There are two stages of clinical death:

  • the first stage lasts about 3-5 minutes. During this time, the areas of the brain that are responsible for the vital functions of the body still retain their ability to live under normothermic and anoxic conditions. Almost all scientific experts agree that prolonging this period does not exclude the possibility of reviving a person, but it can lead to irreversible consequences of the death of some or all parts of the brain;
  • the second stage can occur under certain conditions and can last several tens of minutes. Certain conditions refer to situations that help slow down the degenerative processes of the brain. This is artificial or natural cooling of the body, which occurs when freezing, drowning and electrical shock person. In such situations, the duration clinical condition increases.

Coma after clinical death

Consequences of clinical death

The consequences of being in a state of clinical death depend entirely on how quickly the patient is resuscitated. The sooner a person returns to life, the more favorable the prognosis awaits him. If less than three minutes have passed after stopping cardiac activity before it resumes, then the likelihood of brain degeneration is minimal, and the occurrence of complications is unlikely.

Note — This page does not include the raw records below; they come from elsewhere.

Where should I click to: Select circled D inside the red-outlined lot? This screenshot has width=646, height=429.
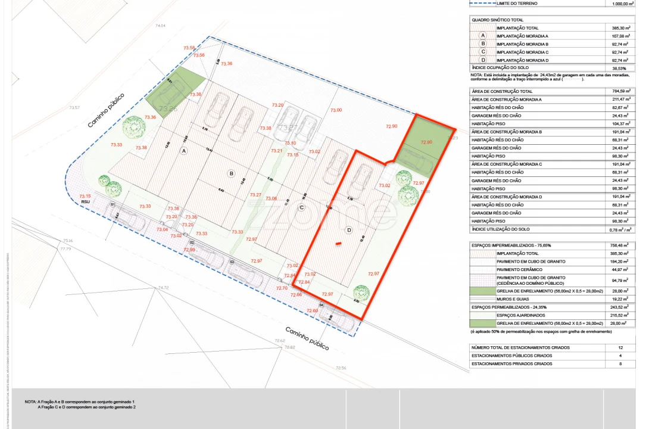coord(349,230)
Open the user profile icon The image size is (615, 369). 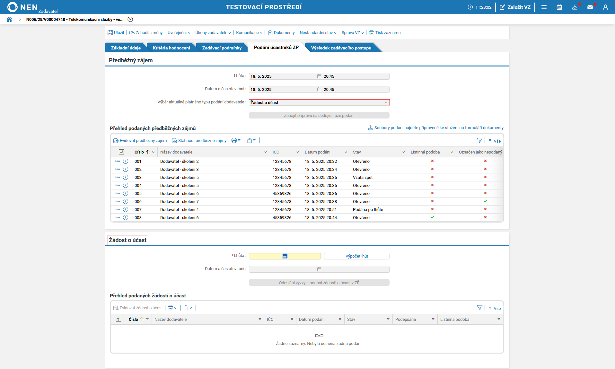click(605, 7)
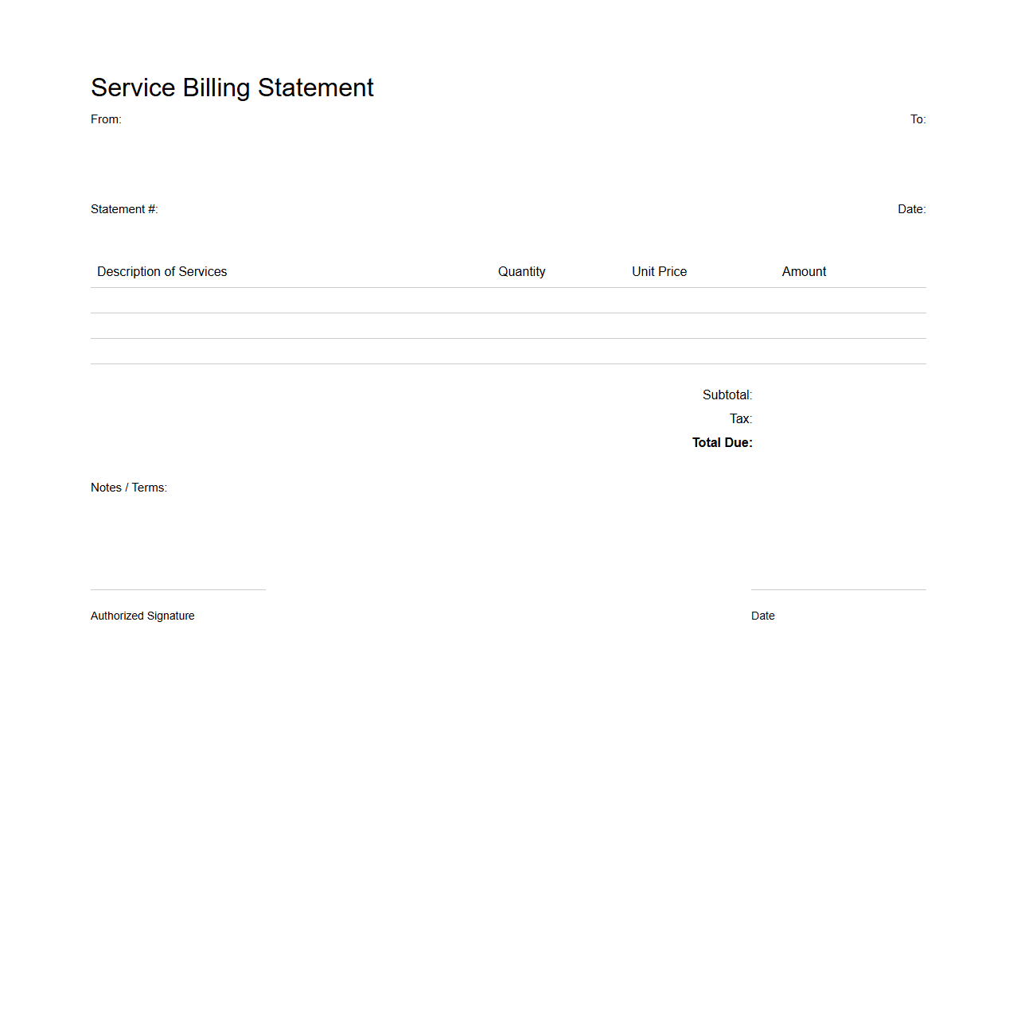The height and width of the screenshot is (1034, 1017).
Task: Click the Description of Services column header
Action: 162,271
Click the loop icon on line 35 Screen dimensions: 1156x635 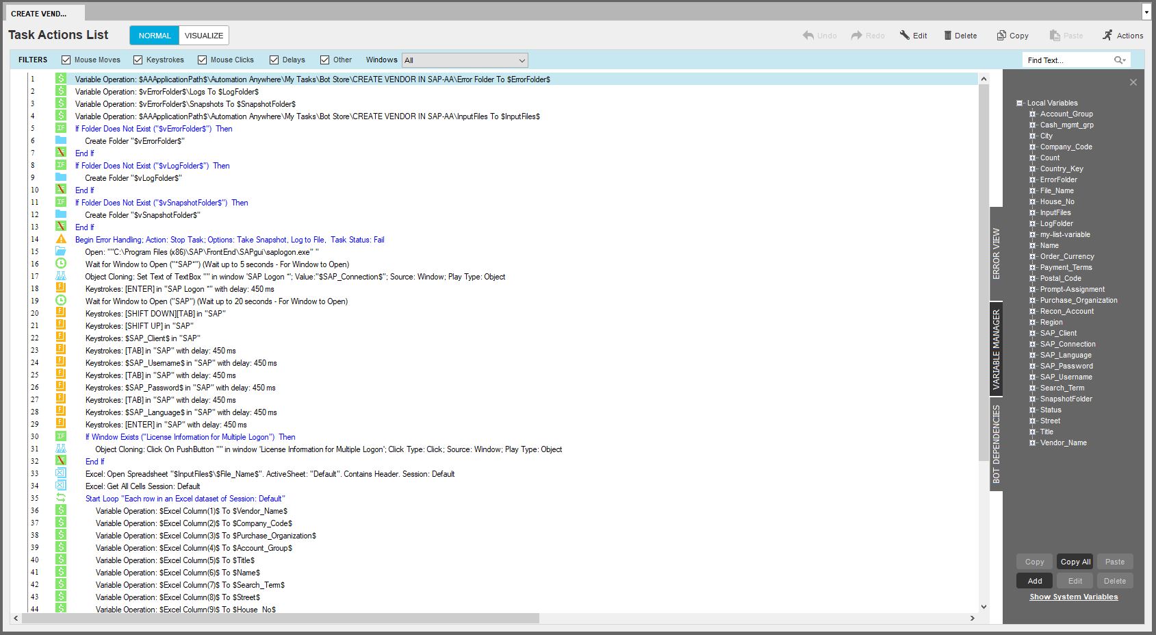coord(61,498)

If the duration of resuscitation measures is delayed for any reason, the lack of oxygen in the brain can lead to irreversible complications, including the complete loss of vital body functions.

During prolonged resuscitation, in order to prevent hypoxic brain disorders, a cooling technique is sometimes used to human body, which allows you to increase the period of reversibility of degenerative processes to several additional minutes.

Life after clinical death for most people takes on new colors: first of all, their worldview, views on their actions, and principles of life change. Many gain psychic abilities, the gift of clairvoyance. What processes contribute to this, what new pathways open as a result of several minutes of clinical death, is still unknown.

Clinical and biological death

The state of clinical death, if emergency assistance is not provided, invariably passes into the next one, final stage life - biological death. Biological death occurs as a result of brain death - this condition is irreversible; resuscitation measures at this stage are futile, impractical and do not bring positive results.

Death usually occurs 5-6 minutes after the onset of clinical death, in the absence of resuscitation measures. Sometimes the time of clinical death may be slightly longer, which depends mainly on the ambient temperature: when low temperatures metabolism slows down, oxygen starvation of tissues is more easily tolerated, so the body can remain in a state of hypoxia longer.

The following symptoms are considered signs of biological death:

  • clouding of the pupil, loss of shine (drying) of the cornea;
  • “cat's eye” - when the eyeball is compressed, the pupil changes in shape and turns into a kind of “slit”. If the person is alive, this procedure is impossible;
  • a decrease in body temperature occurs by approximately one degree for every hour after death, so this sign is not an emergency;
  • the appearance of cadaveric spots - bluish spots on the body;
  • muscle tightening.

It has been established that with the onset of biological death, the cerebral cortex dies first, then the subcortical zone and spinal cord, after 4 hours - the bone marrow, and after that - the skin, muscle and tendon fibers, and bones within 24 hours.